Amiga siempre voy a recordarte. Tu lenguaje era el lenguaje
de un tal Jesús, sencillo, que se servía de cuentos y pequeñas historias para
ponerlo al alcance de todos. Como te gustaba decir: “un Dios de mesa camilla”.
Un café, un trocito de pastel compartido, un vasito de vino dulce ¿qué puede
ser más divino? Claro que encontramos la presencia sagrada en la Iglesia y en
el templo, pero tú encontrabas rastros de ella en la sala de espera de una
peluquería, junto a las revistas del corazón, en el descansillo de tu casa.

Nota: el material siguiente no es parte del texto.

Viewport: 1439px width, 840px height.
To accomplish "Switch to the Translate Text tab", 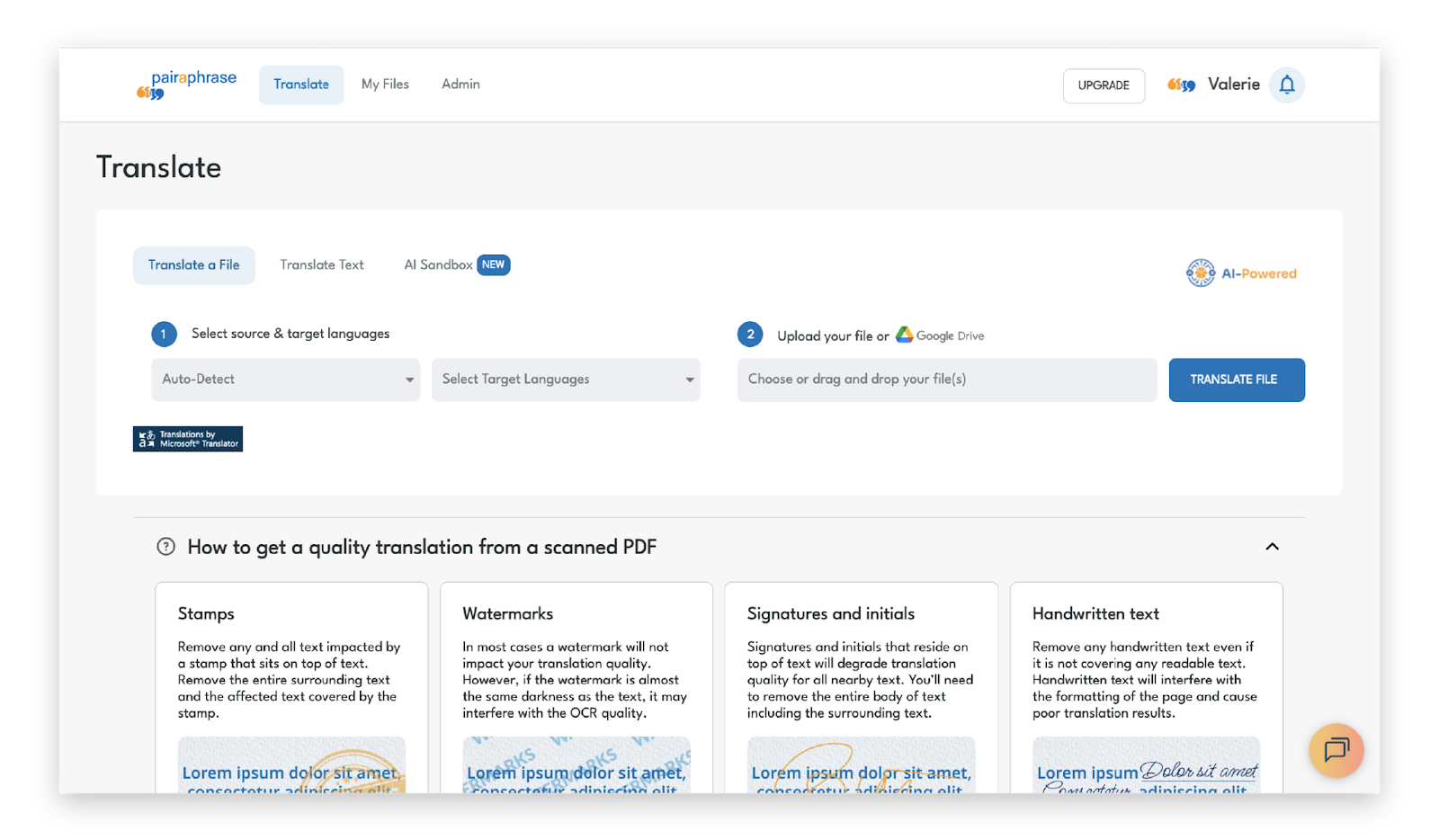I will coord(322,265).
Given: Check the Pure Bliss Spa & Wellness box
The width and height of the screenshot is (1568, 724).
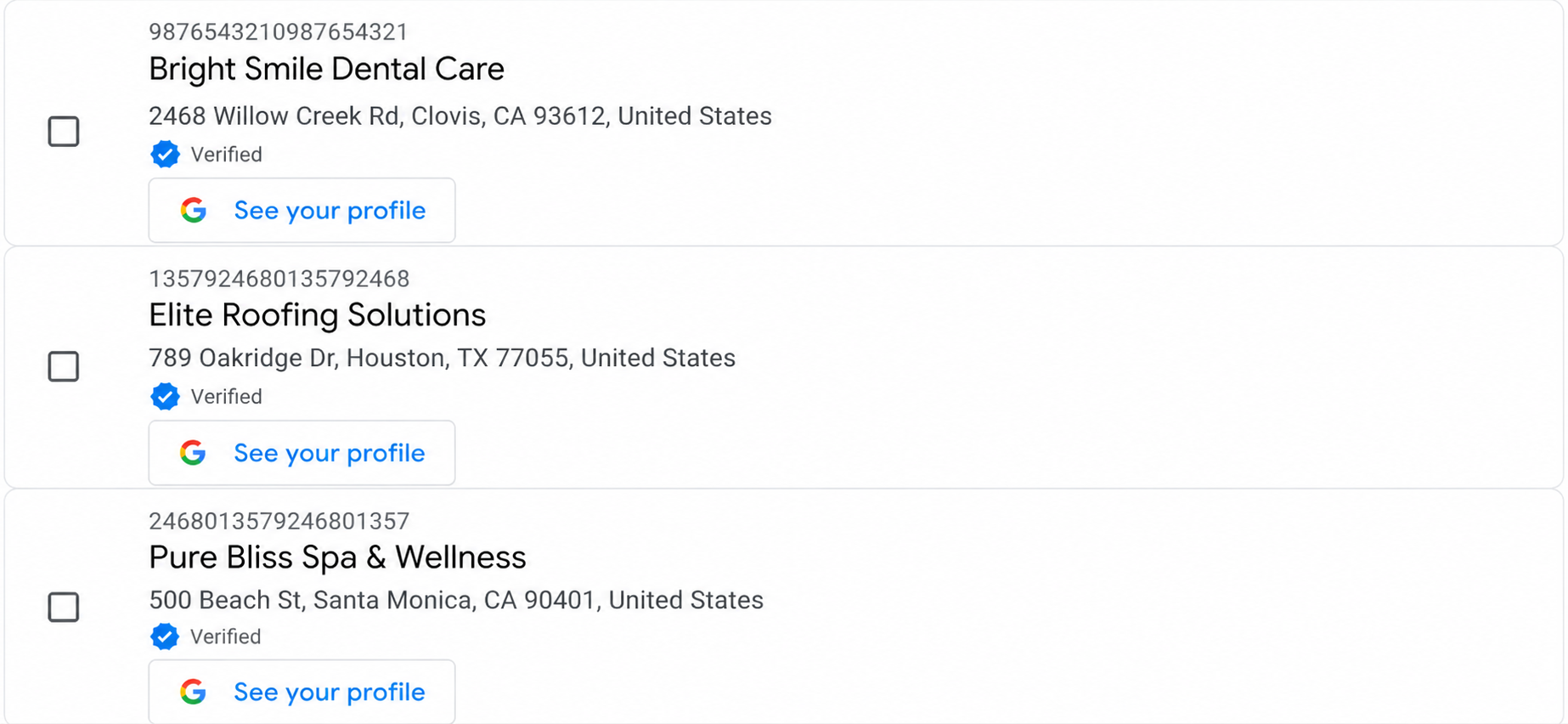Looking at the screenshot, I should tap(64, 607).
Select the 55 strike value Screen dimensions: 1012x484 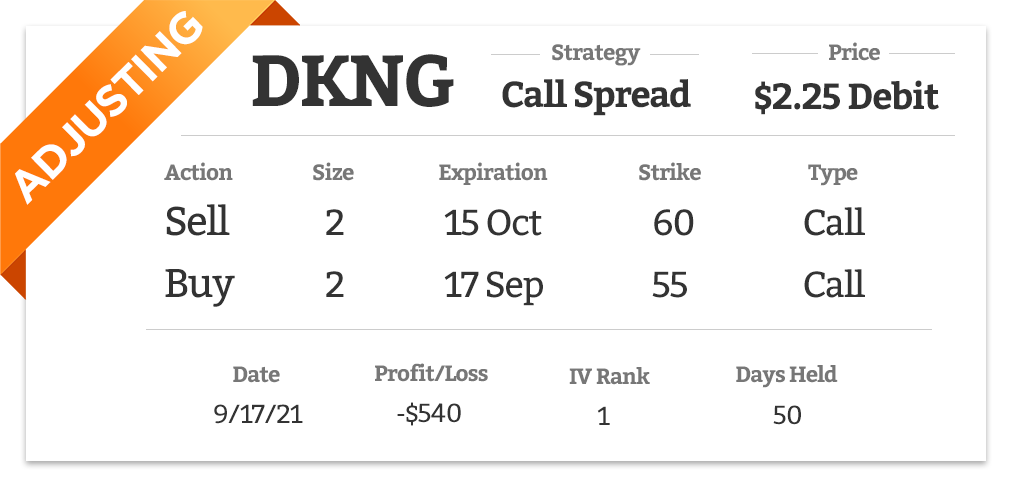670,285
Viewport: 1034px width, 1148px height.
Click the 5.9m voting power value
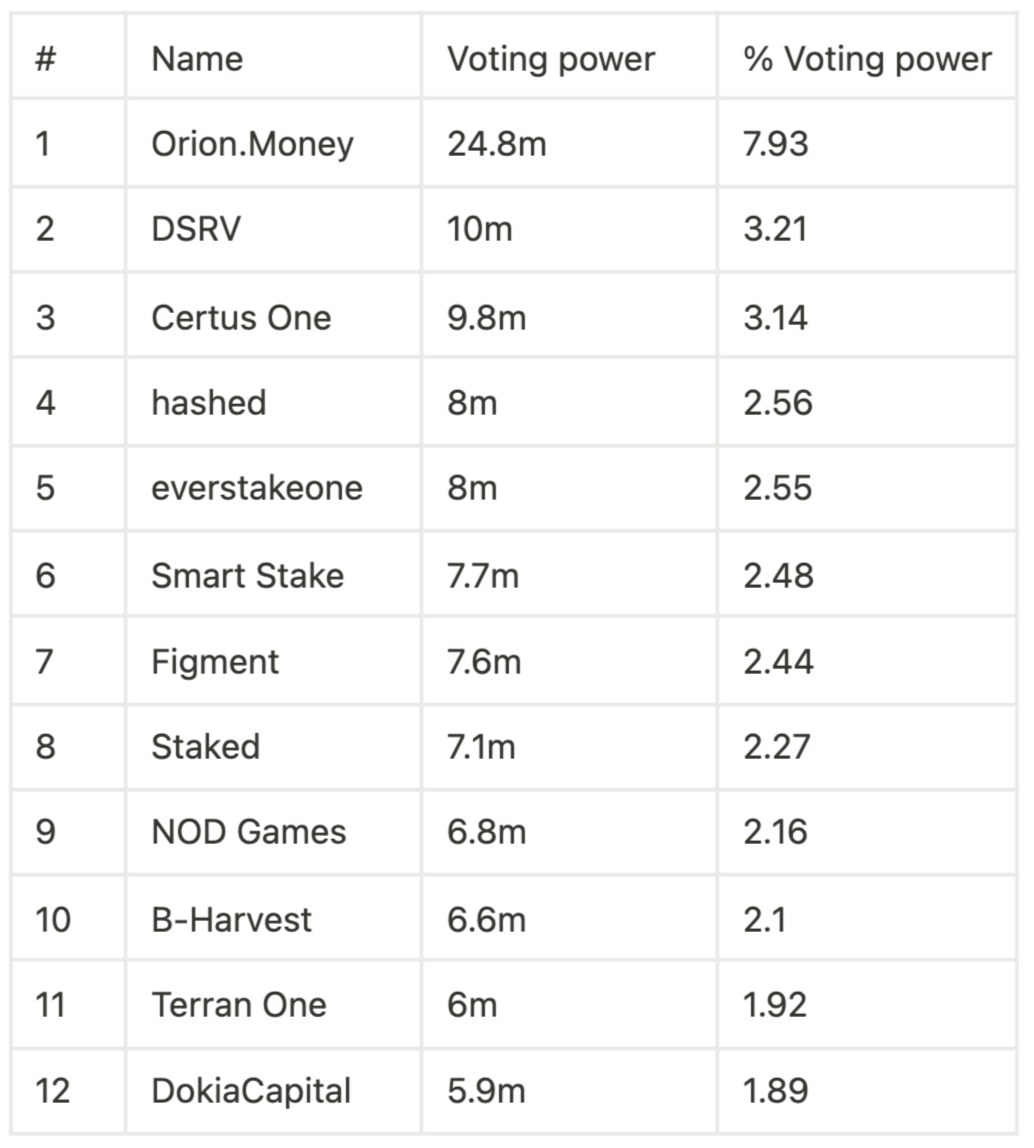[x=486, y=1092]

Conseguías ese milagro de la verdadera comunicación, mirar lo que se esconde
debajo de la piel, tocar el centro y prender la llama. Recuerdo cómo te
ilusionabas con las aulas de cultura haciendo que cada mujer se sintiese
especial y viva. Pero lo que principalmente te provocaba eran los desafíos y
los retos: asomarte a la Casa de Campo para mirar a los ojos a esas chicas de
la carretera; acompañar la soledad de las pérdidas o de las familias; derramar
tu tinta como un calamar que lanza chispas de luz hacia el alma. Hay gente
especial como tú. Bueno tú dirías que todos somos especiales, el arte está en
saber descubrirlo y ponerlo en valor. Compañera de camino, es una suerte haber
compartido tantas mesas camillas contigo. Eres afortunada. Ahora estarás
bromeando con algunas de tus chicas, con un café (en el cielo tiene que haber
café), y jugando a las cartas con Dios. No nos olvides, sigue ayudándonos a
saber mirar, a encontrar lo divino en la peluquería, en el supermercado, en la
puerta del vecino, en cada atardecer. Gracias.